A real credential with teeth would likely eliminate plenty of the "Does this person know anything at all" element of current tech interviews. I've interviewed people who didn't even know what a for loop was or the difference between the stack and the heap. If there was a piece of paper which said that the candidate knows at least the bare minimum about software development, you could at least start the interview at a more advanced (or domain-specific) level.

I doubt hospitals interviewing senior doctors need to ask them basic anatomy questions, or law firms needing to ask candidates the difference between tort and criminal law. Tech could benefit from this minimal minimal bar.


Just turn the Leetcode-style data structures/algorithms segment into the basis of this credential, so it at least doesn't have to be repeated ad nauseam each time an applicant interviews with a different company, despite having the least relevance.


Triplebyte was trying to do this a while ago, weren't they? My last observations from a year and change ago suggested they were running into what might have been signaling equilibrium issues / risk aversion, but I'd be curious if there's other perspectives around.


That's what Triplebyte is attempting to do, yep. But it does seem like a considerable challenge and they're still figuring out their product. Also feels like for an industry-scale problem like this, it would require a consortium of the major employers (not just FAANG but large companies from Microsoft to Intel to Oracle and beyond) to hash out some sort of standard, not to mention a body representing the engineers (if not a SWE union, at least something like the IEEE/ACM) and the academic institutions that provide the education.
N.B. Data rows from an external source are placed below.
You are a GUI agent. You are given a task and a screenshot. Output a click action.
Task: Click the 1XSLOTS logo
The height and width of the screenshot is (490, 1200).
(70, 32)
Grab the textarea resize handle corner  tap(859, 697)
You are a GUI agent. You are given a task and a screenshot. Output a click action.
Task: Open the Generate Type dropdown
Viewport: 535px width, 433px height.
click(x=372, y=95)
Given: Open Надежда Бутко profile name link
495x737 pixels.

One wonders what the history of how the credentials in medicine or law were forged.


Adding a new hoop is the desired effect, and it does solve at least one problem. If you're at a tech company or some other org that interviews well, you might not have seen it yet.

Many devs are not good at their jobs. They mean well, but they can't solve basic problems without looking at stack overflow. And by "basic", I don't mean leetcode, I mean iterating over a collection.

> Anyone can trivially study and pass

Yes! At that point, I would know that the guy sitting next to me did at least some amount of studying of the fundamentals.